# New mill.



## rzw0wr (Aug 18, 2019)

I purchased a new mill from Smithy earlier this year and I can't get to work like I think it should.

I emailed Smithy several times and the person that replied was helpful and concerned.


Bottom line, I want to get another mill.

I have heard about a man named Matt on here.

Are his mills any good?
Does anyone have one?

Thanks,
Dale


----------



## wrmiller (Aug 18, 2019)

Matt owns Precision Matthews @precisionmatthews.com.

Go to the Sponsored Forums/Precision Matthews sub forum and you will find a lot of PM owners there.

I currently own two, a PM935 mill and a 1340GT lathe. I owned a little PM25 before these.


----------



## darkzero (Aug 18, 2019)

I'm not sure what your budget is & what size mill you want but I'd go with Grizzly or Precision Matthews rather than Smithy. Not that Smithy is bad, better options & support as well as price too probably with these two.

Many of us here have machines (Precision Matthews) from Matt (@qualitymachinetools). He is a sponsor of this site also & has his own sub section.

I have a mill & lathe from him purchased before he was a site sponsor here & before I joined/found this site.

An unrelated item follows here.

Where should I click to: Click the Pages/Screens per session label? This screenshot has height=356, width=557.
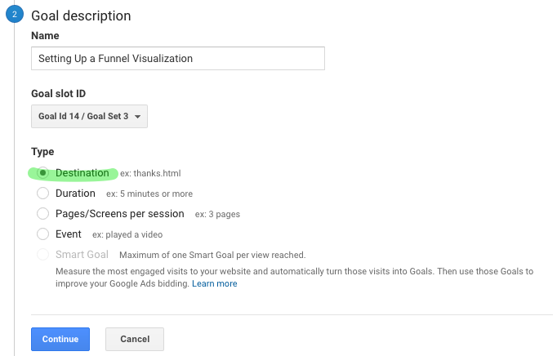click(x=120, y=214)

He is great to deal with & not one of those people that ignore you after a sale has been completed. He has taken care of me many times when I wasn't expecting as well as many others here. If/when I buy more machines it will mostly likely be from Matt, unless I find a Mori Seki.


----------



## Boswell (Aug 18, 2019)

I have been very happy with my Grizzly Lathe and PM Mill.


----------



## Mitch Alsup (Aug 19, 2019)

rzw0wr said:


> I purchased a new mill from Smithy earlier this year and I can't get to work like I think it should.



What is the mill not doing that you think it should be able to do?
What is the mill doing that you think it should not be able to do?


----------



## Tom1948 (Aug 19, 2019)

PM and Matt are ace high in my book. I have a lathe and mill from them.


----------



## Firstgear (Aug 22, 2019)

I bought  PM1440 GS lathe and a PM950 V from Precision Matthews.  Very pleased with them.  Have had them 8 months.


----------



## rzw0wr (Aug 22, 2019)

Well....
My son in law machinist showed up the other day.
He sat me straight on a few things.

The mill is doing just what it is designed to do.

It is not designed for what I was doing.

Full cutter at .200" is NOT what this machine was designed to do.
Hmmm who would have thought.

I was reminded that this is a small mill to do small things in a small way.

I was told to keep the mill and learn to use it. There is nothing wrong with the mill just the operator.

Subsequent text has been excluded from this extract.